Charitable Remainder Trust
CRTs offer current and future income
tax and estate tax benefits. In addition, CRTs can be used
as retirement vehicles as well as to increase the amount of
assets passing to heirs. These advantages can be accomplished,
while also establishing a charitable legacy.
How Does a CRT Work?
A CRT is an irrevocable tax-exempt
trust that is comprised of two parts. The first part is the
income interest, which provides that during
a designated period (e.g., the joint lives of you and your
spouse), the income from the trust is paid to you or to your
heirs. The second part is the remainder interest,
which provides that at the conclusion of the income interest
period, the trust assets are distributed to a qualifying charity.
The charity is the beneficiary of the trust’s remainder interest.
Example:
At age 62 you contribute stock valued
at $1,000,000 with a basis of $500,000 to a CRT. The CRT provides for a 7% annual payout
of the trust’s annual value over the joint lives of you and
your spouse with the trust remainder passing on the death
of the last of you and your spouse to the charity of your
choice.
With these assumptions in place, here
is how the arrangement would work: You and your spouse will
receive retirement income of $70,000 annually (7% of $1,000,000)
from the trust for the remainder of each of your lives. Previously,
the stock may not have generated any current income. In the
year established, you and your spouse would also receive a
current charitable income tax deduction of approximately $434,000,
which may be required to be spread out over several years.
The trustee could even sell the stock and reinvest the proceeds
free of any capital gains. Had the stock been sold directly
by you or your spouse, rather than through the trust, capital
gains taxes at 20% would have been due on the $500,000 gain.
Capital Gains
By establishing the CRT, you create
a tax-free environment for the sale of contributed assets.
Because of the tax-exempt nature of
the trust, an ideal property to use in funding the trust is
highly appreciated capital assets. The highly appreciated
assets can be sold by the trust free of any capital gain.

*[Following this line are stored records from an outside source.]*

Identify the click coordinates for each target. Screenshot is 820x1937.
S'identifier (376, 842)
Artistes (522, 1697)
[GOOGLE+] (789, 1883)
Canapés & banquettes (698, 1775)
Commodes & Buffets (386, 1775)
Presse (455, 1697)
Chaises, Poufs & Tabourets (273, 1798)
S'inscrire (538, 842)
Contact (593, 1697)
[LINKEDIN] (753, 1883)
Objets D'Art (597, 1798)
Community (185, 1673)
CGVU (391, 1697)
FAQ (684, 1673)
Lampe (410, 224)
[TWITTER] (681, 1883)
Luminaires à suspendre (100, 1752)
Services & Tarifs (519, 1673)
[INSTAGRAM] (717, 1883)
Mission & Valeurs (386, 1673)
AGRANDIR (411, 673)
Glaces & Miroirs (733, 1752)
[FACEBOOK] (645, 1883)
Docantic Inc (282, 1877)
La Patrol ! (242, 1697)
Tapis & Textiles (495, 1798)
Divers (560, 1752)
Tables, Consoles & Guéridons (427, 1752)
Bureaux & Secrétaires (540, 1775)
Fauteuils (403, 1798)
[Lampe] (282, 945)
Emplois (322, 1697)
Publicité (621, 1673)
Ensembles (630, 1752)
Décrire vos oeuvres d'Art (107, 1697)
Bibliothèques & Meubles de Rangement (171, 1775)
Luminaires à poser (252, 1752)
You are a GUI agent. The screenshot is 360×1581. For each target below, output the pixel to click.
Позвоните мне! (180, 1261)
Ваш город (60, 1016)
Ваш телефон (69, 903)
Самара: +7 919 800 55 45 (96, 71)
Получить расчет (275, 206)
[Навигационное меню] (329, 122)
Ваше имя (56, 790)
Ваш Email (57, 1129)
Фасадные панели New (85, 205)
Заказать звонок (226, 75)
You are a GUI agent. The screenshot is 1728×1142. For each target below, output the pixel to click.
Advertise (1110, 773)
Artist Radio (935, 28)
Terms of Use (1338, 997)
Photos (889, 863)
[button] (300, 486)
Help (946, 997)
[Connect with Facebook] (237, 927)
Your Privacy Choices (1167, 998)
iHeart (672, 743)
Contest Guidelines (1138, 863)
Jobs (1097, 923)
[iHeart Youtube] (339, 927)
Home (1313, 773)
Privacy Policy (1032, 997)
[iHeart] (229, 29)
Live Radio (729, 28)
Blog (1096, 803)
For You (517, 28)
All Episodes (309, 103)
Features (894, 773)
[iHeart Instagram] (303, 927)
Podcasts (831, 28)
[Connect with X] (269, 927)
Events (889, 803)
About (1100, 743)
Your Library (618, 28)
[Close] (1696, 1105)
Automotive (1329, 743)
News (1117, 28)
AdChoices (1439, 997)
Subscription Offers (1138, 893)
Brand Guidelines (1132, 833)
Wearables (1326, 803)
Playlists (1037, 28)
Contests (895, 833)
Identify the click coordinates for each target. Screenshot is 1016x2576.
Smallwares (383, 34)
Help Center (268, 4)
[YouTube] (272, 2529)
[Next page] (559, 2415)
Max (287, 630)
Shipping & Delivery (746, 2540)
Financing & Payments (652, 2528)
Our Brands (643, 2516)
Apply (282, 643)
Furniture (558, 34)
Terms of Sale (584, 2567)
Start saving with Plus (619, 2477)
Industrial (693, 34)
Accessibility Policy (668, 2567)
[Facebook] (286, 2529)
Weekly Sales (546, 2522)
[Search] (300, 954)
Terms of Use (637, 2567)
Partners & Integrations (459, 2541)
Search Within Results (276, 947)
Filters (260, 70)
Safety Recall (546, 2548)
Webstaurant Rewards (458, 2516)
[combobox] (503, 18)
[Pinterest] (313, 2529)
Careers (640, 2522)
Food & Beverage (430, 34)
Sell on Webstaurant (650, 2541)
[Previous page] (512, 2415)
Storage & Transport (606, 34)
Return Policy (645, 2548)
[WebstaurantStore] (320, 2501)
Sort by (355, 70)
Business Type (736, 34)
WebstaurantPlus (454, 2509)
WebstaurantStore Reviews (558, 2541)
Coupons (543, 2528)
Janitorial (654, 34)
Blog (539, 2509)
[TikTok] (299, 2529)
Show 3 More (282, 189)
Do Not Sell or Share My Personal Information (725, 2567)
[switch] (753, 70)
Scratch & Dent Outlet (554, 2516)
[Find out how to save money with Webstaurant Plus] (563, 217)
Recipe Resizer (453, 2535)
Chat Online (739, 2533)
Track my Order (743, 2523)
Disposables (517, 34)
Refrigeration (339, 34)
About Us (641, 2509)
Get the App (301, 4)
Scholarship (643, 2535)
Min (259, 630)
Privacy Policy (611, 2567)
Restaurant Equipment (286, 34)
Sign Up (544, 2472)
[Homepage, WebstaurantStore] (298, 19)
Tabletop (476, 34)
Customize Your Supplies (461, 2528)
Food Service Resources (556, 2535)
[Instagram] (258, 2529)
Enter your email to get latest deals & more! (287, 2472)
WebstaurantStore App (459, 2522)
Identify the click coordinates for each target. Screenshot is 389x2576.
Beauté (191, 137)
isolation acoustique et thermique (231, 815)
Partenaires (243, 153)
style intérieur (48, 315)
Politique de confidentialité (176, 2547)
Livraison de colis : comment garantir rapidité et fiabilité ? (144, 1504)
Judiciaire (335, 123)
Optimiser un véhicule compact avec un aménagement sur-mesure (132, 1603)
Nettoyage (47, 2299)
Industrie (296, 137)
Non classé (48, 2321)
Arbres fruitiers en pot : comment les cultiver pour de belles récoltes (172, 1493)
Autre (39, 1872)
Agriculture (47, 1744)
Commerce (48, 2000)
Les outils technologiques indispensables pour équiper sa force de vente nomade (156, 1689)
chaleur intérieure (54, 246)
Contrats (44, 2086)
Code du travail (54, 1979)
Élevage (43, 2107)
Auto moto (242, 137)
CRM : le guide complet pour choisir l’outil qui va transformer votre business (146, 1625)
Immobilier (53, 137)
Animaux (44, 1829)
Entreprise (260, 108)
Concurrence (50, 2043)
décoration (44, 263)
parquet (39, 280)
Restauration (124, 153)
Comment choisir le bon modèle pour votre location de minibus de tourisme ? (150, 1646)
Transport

Current Income Tax Deduction
The contribution of property to a CRT
establishes an immediate income tax deduction equal to the
present value of the remainder interest. The calculation of
the deduction is based on a variety of variables, including
value of the property contributed to the CRT, age(s) of the
income recipient(s), annual payout rate, type of trust and
the IRS table rate in effect at the time the trust is established.
Reduction in Estate Taxes
The CRT reduces your estate taxes.
This occurs because assets transferred to the CRT pass to
the charity at the designated time, so that property may not
be subject to estate tax. The savings may be substantial if
you are in a high marginal estate tax bracket. Depending on
the amount contributed to the CRT, it could completely eliminate
the estate tax.
Retirement Income
A CRT can provide a definitive cash
flow during your retirement. This can be a significant advantage
where the property contributed to the CRT does not produce
any cash flow. The CRT therefore can provide an annual payment
of either a fixed amount or percentage of the trust assets.
Wealth Can Be Replaced
The tax savings resulting from the
income tax deduction could fully fund the purchase of a second-to-die
policy which would replace the $1,000,000 placed into the
CRT. With respect to any second-to-die policy, a Life Insurance
Trust should purchase the $1,000,000 policy. The policy would
replace the value of the property passing to charity. Because
the policy is held by an irrevocable trust, the insurance proceeds
would not be subject to estate tax.
Conclusion
The CRT can be utilized to obtain a
current income tax deduction, reduce your overall estate taxes, provide cash flow for
your retirement, eliminate a potential capital gains tax on
any appreciated assets, and provide for your favorite charity.